Getting your Trinity Audio player ready...
|
Doların her geçen gün rekor üzerine rekor kırması ve enflasyonun artması sebebiyle Türk ekonomisi sıkıntılı günler yaşarken Reuters, Türkiye Cumhuriyet Merkez Bankası’na sorular yöneltti. Analizde, “Cumhurbaşkanı Erdoğan, 2023’teki seçimler öncesinde büyümeyi teşvik etmek için politika yapıcılar üzerindeki baskısını sürdürüyor” ifadelerine yer verildi.

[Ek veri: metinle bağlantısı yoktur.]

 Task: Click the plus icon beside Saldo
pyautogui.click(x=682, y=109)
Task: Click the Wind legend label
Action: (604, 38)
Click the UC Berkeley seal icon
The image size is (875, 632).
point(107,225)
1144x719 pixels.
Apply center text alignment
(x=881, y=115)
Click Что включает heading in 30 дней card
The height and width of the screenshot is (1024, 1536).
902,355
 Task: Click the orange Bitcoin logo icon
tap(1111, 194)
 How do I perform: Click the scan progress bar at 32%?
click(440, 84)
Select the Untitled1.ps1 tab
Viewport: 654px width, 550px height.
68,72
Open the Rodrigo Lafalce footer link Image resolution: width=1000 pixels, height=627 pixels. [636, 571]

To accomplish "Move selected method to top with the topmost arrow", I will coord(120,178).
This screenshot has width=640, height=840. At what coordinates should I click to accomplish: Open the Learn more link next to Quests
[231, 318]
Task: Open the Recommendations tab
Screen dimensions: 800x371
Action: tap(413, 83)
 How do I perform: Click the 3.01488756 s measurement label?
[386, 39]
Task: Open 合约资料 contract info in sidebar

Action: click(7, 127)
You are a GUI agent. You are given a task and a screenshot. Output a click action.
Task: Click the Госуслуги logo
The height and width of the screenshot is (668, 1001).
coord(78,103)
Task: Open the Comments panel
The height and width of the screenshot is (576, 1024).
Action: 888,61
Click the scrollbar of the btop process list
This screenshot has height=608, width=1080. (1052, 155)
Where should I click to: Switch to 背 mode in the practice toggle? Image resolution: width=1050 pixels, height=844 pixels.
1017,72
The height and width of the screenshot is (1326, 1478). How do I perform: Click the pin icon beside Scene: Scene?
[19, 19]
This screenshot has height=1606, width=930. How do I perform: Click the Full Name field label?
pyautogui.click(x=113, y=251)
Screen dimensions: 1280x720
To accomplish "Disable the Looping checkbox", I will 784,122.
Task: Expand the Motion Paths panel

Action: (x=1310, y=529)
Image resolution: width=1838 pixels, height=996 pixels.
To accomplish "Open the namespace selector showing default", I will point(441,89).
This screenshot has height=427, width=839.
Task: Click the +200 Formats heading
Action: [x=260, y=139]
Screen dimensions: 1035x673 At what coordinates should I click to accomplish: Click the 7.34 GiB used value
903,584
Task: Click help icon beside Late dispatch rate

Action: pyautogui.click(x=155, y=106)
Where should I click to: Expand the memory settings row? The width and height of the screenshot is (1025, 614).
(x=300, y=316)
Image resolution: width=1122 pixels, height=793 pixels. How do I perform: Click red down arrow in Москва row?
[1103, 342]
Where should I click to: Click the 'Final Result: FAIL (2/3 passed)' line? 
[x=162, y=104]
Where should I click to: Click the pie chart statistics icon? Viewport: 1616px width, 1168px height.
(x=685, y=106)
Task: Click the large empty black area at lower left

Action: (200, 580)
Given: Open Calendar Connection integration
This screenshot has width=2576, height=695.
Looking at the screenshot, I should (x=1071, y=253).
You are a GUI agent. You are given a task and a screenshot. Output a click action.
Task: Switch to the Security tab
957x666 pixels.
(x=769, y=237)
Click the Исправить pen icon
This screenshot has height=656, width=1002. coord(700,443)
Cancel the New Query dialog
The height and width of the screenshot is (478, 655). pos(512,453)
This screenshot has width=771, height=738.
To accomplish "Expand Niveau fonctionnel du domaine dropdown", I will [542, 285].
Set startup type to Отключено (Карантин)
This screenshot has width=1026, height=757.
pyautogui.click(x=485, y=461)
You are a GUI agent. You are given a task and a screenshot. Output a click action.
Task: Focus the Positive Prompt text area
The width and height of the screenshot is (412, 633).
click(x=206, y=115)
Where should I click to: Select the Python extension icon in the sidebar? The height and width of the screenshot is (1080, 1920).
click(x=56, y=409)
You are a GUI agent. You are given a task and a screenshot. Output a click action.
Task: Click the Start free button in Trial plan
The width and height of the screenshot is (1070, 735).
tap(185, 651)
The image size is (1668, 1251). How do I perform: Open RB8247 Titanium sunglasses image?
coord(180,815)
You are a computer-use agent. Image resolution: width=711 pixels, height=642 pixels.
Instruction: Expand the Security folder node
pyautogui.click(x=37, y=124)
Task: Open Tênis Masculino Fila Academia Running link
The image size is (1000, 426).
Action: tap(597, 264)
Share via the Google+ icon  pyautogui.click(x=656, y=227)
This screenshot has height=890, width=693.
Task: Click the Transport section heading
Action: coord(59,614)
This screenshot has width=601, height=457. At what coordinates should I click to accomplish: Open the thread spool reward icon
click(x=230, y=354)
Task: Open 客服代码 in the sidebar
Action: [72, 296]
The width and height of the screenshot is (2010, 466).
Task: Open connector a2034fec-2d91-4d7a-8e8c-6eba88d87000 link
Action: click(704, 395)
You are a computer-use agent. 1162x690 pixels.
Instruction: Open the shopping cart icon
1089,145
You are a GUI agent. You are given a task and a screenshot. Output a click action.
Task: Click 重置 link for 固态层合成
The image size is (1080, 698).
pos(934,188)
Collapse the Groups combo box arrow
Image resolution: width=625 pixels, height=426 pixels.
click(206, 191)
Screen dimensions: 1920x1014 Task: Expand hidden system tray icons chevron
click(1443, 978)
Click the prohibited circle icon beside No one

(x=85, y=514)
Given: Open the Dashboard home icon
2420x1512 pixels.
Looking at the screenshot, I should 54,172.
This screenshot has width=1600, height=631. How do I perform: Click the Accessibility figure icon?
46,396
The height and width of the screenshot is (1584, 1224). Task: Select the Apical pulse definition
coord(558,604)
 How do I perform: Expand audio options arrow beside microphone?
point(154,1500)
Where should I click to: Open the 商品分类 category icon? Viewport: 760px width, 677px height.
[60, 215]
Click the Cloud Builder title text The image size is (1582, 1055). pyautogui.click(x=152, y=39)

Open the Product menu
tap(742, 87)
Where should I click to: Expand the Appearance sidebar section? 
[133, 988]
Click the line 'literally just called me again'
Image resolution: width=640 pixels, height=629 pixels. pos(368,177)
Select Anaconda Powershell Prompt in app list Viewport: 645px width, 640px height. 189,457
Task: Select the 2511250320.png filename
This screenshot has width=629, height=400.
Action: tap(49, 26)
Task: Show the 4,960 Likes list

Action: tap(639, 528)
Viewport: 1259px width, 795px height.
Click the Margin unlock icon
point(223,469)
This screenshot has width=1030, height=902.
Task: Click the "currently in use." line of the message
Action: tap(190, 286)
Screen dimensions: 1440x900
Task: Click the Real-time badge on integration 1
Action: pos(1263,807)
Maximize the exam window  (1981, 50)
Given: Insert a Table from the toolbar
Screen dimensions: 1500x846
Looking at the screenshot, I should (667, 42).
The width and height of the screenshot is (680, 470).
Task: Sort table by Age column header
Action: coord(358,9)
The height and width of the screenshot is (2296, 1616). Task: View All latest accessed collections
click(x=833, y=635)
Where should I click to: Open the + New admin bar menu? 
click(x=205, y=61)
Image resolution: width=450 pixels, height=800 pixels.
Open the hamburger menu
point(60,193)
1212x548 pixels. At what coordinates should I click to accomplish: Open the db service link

Reuters, Merkez Bankası’nın bir kur çöküşüne ve yükselen enflasyona rağmen bu hafta faiz oranlarını tekrar düşürmesinin beklendiğine dikkat çekti. Ajans tarafından yöneltilen bazı sorular şu şekilde:
FAZ İNDİRİMLERİ DEVAM EDEBİLİR Mİ?
Analizde, Merkez Bankası’nın ocak ayındaki duraklamadan önce bir kez daha faiz indirimine gideceğinin sinyalini verdiği vurgulandı. Reuters, “Erdoğan oranların ne kadar düşürülmesini istediğini belirtmedi, ancak indirimlere ihtiyaç olduğunu tekrarladı” ifadelerine yer verdi.
Ajans tarafından yapılan bir ankette hatırlatılarak analistlerin, bu hafta 100 baz puanlık bir indirim beklediği belirtildi.
Reuters ayrıca, bu ay yabancı yatırımcılarla yapılan bir konferans görüşmesinde, bir Merkez Bankası politika yapıcısının, piyasadaki çalkantı göz önüne alındığında aralık ayında oranların yüzde 15’te kalma olasılığının daha yüksek olduğunu söylediği aktarıldı.
Analizde birçok analistin, “Küresel çapta çoğu Merkez Bankası, sıkılaştırma politikasına giderken ve Türkiye’nin gevşeme döngüsünün devam edeceğine inanıyor” yorumuna yer verdi.
Reuters, “Erdoğan, önünü açmak için bu yıl Merkez Bankası ve Maliye Bakanlığı yöneticilerini kendisiyle benzer düşünen yetkililerle değiştirdi. Herkes onun düşük orana ilişkin görüşünü benimsedi” ifadelerini kullandı.
“RİSKLER NELERDİR?”
“Türkiye’nin kronik ticaret dengesizliği, liranın zayıflığının ithalat yoluyla daha yüksek enflasyona dönüşmesi anlamına geliyor” denilen analizde şunlar kaydedildi:
“TL’nin değer kaybını yansıtan,Türkiye üretici fiyat endeksi kasım ayında bir önceki yıla göre yaklaşık yüzde 55 arttı. Ekonomistler, manşet tüketici fiyatlarının gelecek yıl yüzde 30’a, yani resmi hedefin beş katına ulaşacağını tahmin ediyor.
Diğer bir risk de hem döviz hem de enflasyon oranlarının öngörülemezliği göz önüne alındığında, işletmelerin liradan kaçınmasıdır.
Daha uzak bir olasılık ise ülkenin toplam 12 aylık yaklaşık 170 milyar dolarlık finansman ihtiyacı göz önüne alındığında, şirketlerin dış borç yükümlülüklerini yerine getirememesidir.”
“ERDOĞAN’IN DESTEKÇİLERİ İNANÇLARINI MI KAYBEDİYOR?”
Kamuoyu anketlerine dikkat çekilen analizde, “Hem Erdoğan’ın hem de AKP’nin yıllardır popülerlikten görülmeyen bir düşüşe doğru kaydığını ve muhtemelen bazı potansiyel rakiplerine karşı cumhurbaşkanlığı seçimlerini ikinci turda kaybedeceğini gösteriyor” yorumu yapıldı.
Bazı AKP seçmenleri Reuters’e bir sonraki seçimde diğer partileri destekleyebileceklerini de söyledi.